Key Equations and Conditions in Macroeconomics
Aggregate Demand (AD)
- Formula: AD = C + I + G + (X - M)
- C: Consumption
- I: Investment
- G: Government Spending
- X - M: Net Exports
Calculating GDP
- Nominal GDP:
- Three methods: Output, Income, Expenditure
- Output Method: Final value of all goods/services produced
- Income Method: Sum of all factor incomes (wages, rent, profit, interest)

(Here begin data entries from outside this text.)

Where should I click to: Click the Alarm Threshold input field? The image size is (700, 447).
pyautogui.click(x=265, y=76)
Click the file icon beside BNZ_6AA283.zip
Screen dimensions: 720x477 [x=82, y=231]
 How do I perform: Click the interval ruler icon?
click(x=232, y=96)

- Expenditure Method: AD (C + I + G + X - M)
- Real GDP:
- Formula: Nominal GDP / Price Index × 100
- Price Index examples: CPI, GDP Deflator
- GDP Deflator:
- Formula: Nominal GDP / Real GDP × 100
Gross National Income (GNI)
- Formula: GNI = GDP + Net Factor Income
- Net Factor Income: Income from domestic factors abroad minus foreign income domestically
Green GDP
- Formula: Green GDP = GDP - Environmental Costs
Circular Flow and Macro Equilibrium
- Injections: I + G + X
- Leakages: Savings + Taxation + Imports
- Equilibrium: Injections = Leakages
- Economic Growth: Injections > Leakages
- Negative Growth: Injections < Leakages
Multiplier Effect
- Multiplier:
- Formula 1: 1 / (1 - MPC)
- Formula 2: 1 / MPW
- Change in National Income: Initial Injection × Multiplier
Accelerator Effect
- Increase in GDP growth rate leads to higher investment and further GDP growth
Budget Balance
- Budget Deficit: Govt. spending > Tax revenue (within a fiscal year)

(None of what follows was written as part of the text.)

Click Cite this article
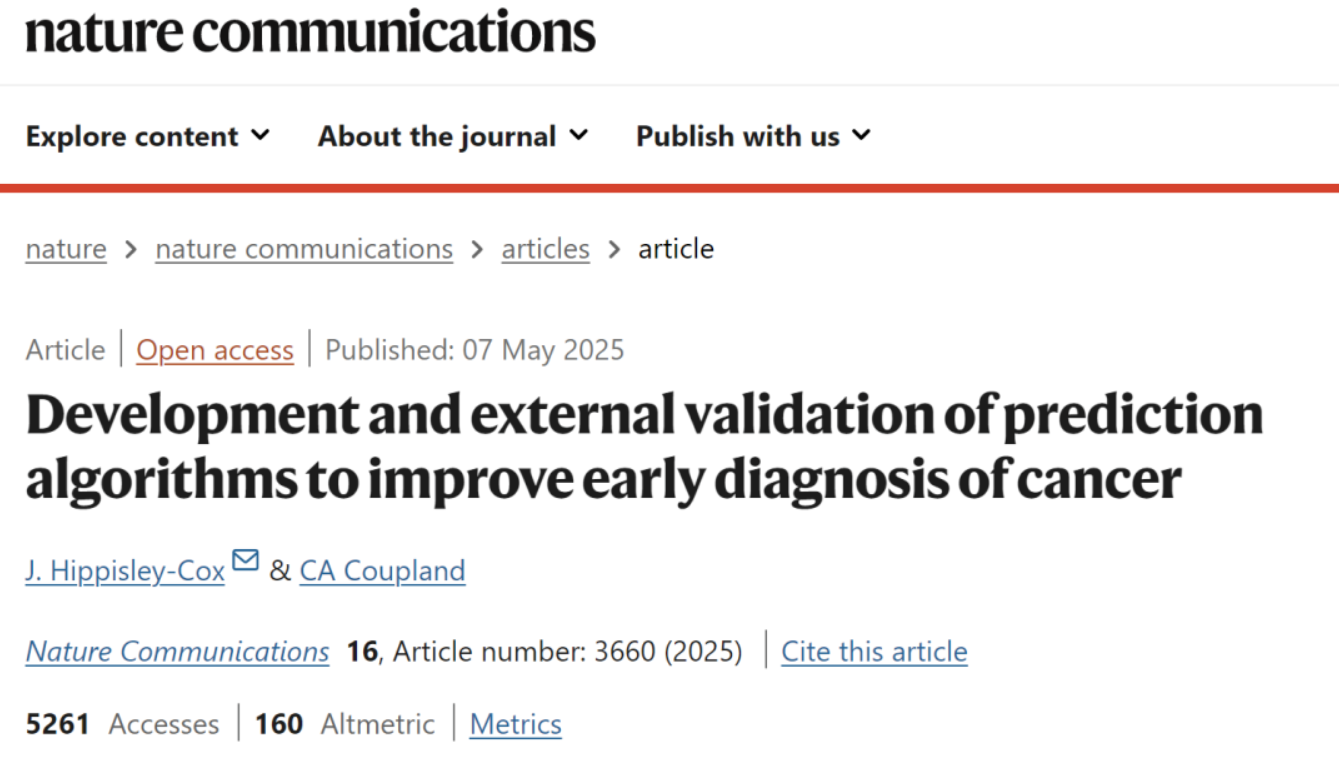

- Budget Surplus: Tax revenue > Govt. spending
Unemployment Rate
- Formula: (Number of Unemployed / Labor Force) × 100
- Labor Force: Employed + Unemployed
Index Numbers
- Formula: (Number to Convert / Base Year Number) × 100
Percentage Change
- Formula: (Difference / Original Number) × 100
Weighted Price Index
- Convert prices to index, multiply by weights, sum weighted prices, divide by total weights
Real Interest Rate
- Formula: Nominal Interest Rate - Inflation Rate
Taxation in Progressive Systems
- Taxable Income: Total Income - Tax-free Allowance
- Average Tax Rate: (Income Tax Paid / Total Income) × 100
- Marginal Tax Rate: (Change in Tax Paid / Change in Income) × 100
Gini Coefficient
- Formula: Area between Line of Perfect Equality and Lorenz Curve / Total Area under Line of Perfect Equality
Poverty
- Absolute Poverty: Income < $2.15/day
- Relative Poverty: Income < 60% of Median Income
Balance of Payments
- Current Account Deficit = Financial + Capital Account Surplus
- Current Account Surplus = Financial + Capital Account Deficit
Marshall-Lerner Condition
- For currency depreciation to improve current account deficit: PED of X + PED of M > 1
Terms of Trade
- Formula: (Export Price Index / Import Price Index) × 100
Human Development Index (HDI) Scores
- Very High: ≥ 0.8
- High: 0.7 - 0.79
- Medium: 0.55 - 0.69
- Low: < 0.55
Yield on a Bond
- Formula: (Coupon Rate / Market Price of Bond) × 100
Money Multiplier
- Formula: 1 / Reserve Requirement (R)
Quantity Theory of Money (Fisher Equation)
- Formula: MV = PQ
- M: Money Supply
- V: Velocity of Circulation
- P: Average Price Level
- Q: Real GDP
- Classical Assumption: V and Q are fixed
Financial Market Ratios
- Liquidity Ratio: (Current Assets / Current Liabilities) × 100
- Capital Ratio: (Capital / Loans) × 100
These formulas and concepts are essential for mastering macroeconomics and performing well in exams.